Note: If an IRB suspends or terminates a protocol, the IRB must:

  1. Consider whether procedures for withdrawal of enrolled subjects take into account their rights and welfare.
  2. Consider whether current subjects should be informed of the suspension or termination.
  3. Require any adverse events or outcomes of withdrawal to be reported to the IRB.
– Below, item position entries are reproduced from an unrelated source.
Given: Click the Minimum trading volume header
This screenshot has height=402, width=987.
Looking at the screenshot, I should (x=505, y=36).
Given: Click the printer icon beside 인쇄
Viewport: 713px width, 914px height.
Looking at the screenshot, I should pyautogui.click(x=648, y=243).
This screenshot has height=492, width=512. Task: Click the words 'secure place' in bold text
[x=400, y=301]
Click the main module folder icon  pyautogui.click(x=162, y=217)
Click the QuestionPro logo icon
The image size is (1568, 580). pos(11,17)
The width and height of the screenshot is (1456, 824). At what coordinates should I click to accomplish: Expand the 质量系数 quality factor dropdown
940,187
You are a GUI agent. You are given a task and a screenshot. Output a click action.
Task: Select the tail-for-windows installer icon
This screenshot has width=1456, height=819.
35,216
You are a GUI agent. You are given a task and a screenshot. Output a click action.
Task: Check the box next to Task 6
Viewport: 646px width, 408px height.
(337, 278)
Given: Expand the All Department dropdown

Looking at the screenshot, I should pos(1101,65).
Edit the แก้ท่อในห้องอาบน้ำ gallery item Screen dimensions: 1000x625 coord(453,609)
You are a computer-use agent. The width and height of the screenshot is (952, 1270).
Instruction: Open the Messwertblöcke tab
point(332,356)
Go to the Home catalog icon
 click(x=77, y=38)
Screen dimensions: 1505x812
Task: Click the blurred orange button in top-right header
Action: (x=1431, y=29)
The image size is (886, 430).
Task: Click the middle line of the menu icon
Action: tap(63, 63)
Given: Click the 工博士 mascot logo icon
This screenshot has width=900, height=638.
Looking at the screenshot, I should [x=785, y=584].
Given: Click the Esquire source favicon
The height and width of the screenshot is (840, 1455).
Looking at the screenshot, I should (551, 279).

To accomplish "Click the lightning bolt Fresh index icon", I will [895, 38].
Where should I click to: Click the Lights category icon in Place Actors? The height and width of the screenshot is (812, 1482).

22.2.5 Noncompliance that is Not Serious or Ongoing

If the IRB determines at a convened meeting that the incident of noncompliance was neither serious nor ongoing, the IRB may establish a corrective action plan that requires the researcher and/or research staff to attend specialized training. Additionally, the PI may be requested to assist in arranging specialized training for a wider departmental audience to address possible misunderstandings of policies and procedures that led to or could lead to similar incidents of noncompliance. Incidents of noncompliance that were not found to be serious or ongoing will be in the IRB minutes and reported to the Institutional Officer (IO), but will not be reported to federal regulatory agencies.

22.2.6 Reporting to IO and Others

If the incidents of noncompliance are serious or ongoing, and/or the IRB determines that a protocol must be suspended or terminated, the incidents and IRB actions must be reported to the IO and the applicable regulating agency. (See Section 24).